Pero antes de marcharse de la comisaría intentaron, una vez más, telefonear a Elfinda, la risueña representante de la agencia de viajes. Al igual que en el intento anterior, el teléfono dejó de sonar antes de que contestara nadie.

Fuera nevaba aún más intensamente. Yendo de coche en coche, probaron las puertas del conductor para ver si alguna se abría. Lo intentaron con cincuenta o sesenta vehículos, y encontraron abiertas las puertas de cuatro; pero ninguno tenía las llaves puestas.

Nevaba cada vez más y se había levantado una neblina de color nacarado. Empezaban a pesarles el frío y el cansancio.

—Se me acaba de ocurrir una idea —dijo Jake.

—¿Qué?

—En la comisaría… había un coche patrulla. A lo mejor las llaves están en la oficina.

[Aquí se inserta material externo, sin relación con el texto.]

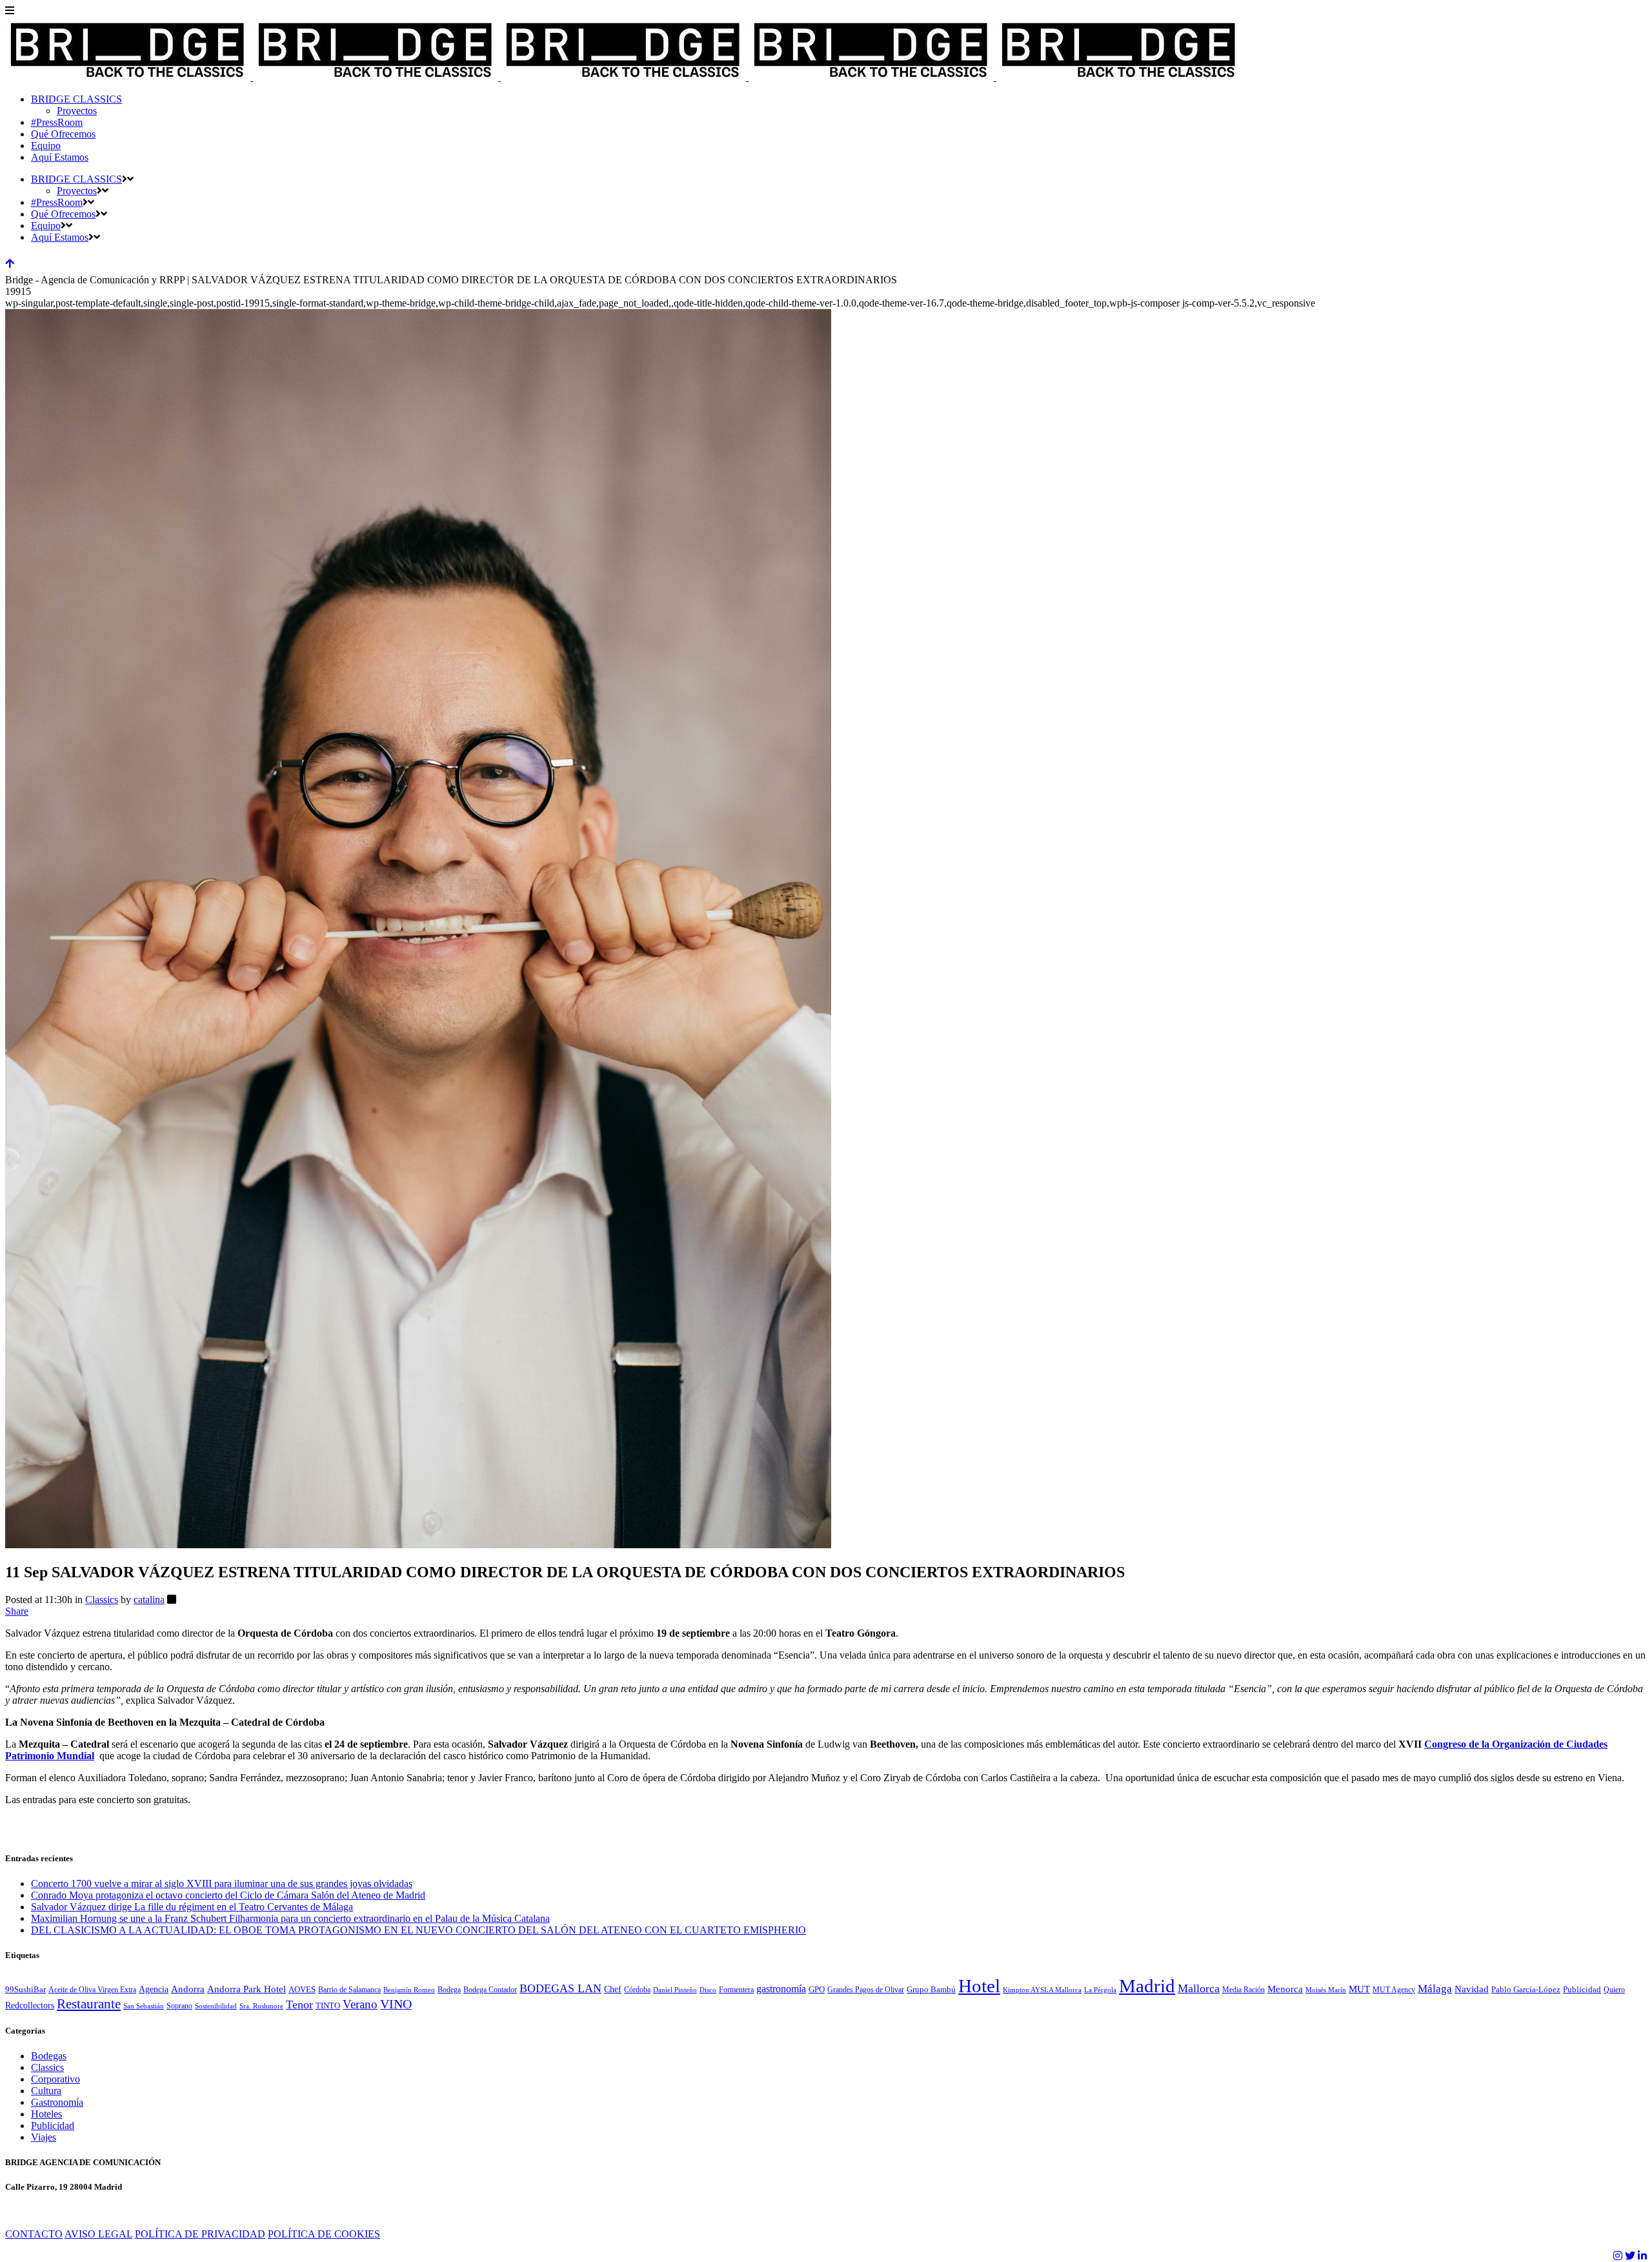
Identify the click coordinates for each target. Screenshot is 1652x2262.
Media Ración (1243, 1989)
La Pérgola (1100, 1990)
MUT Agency (1394, 1989)
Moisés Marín (1325, 1990)
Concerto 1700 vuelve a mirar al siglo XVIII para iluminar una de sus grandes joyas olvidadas (221, 1883)
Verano (360, 2004)
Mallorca (1199, 1988)
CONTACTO (34, 2233)
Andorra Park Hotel (246, 1989)
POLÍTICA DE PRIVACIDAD (200, 2233)
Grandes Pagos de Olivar (865, 1989)
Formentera (736, 1989)
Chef (612, 1989)
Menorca (1285, 1989)
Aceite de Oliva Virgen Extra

—¡Cómo! ¿Robar un coche de la policía? Ni por asomo.

—Pero se trata de una situación excepcional, ¿no?

Zoe juntó las cejas pero lo siguió cuesta abajo hacia la comisaría. Allí encontraron las llaves del coche de policía, colgadas de un gancho junto a la puerta.

—¿Seguro que no hay problema en… cogerlo así sin más?

—No.

El coche patrulla arrancó a la primera, despidiendo una bocanada de humo de gasoil. Tuvieron que quitar la nieve del parabrisas y desprender el hielo del cristal. Jake maniobró en el patio de la comisaría para salir a la calle. Tocó el claxon unas cuantas veces; esperaba que una mano lo agarrara del cuello de la chaqueta en cualquier momento, y si la policía al final volvía y descubría que habían robado el coche, quería poder decir que no había actuado precisamente con sigilo.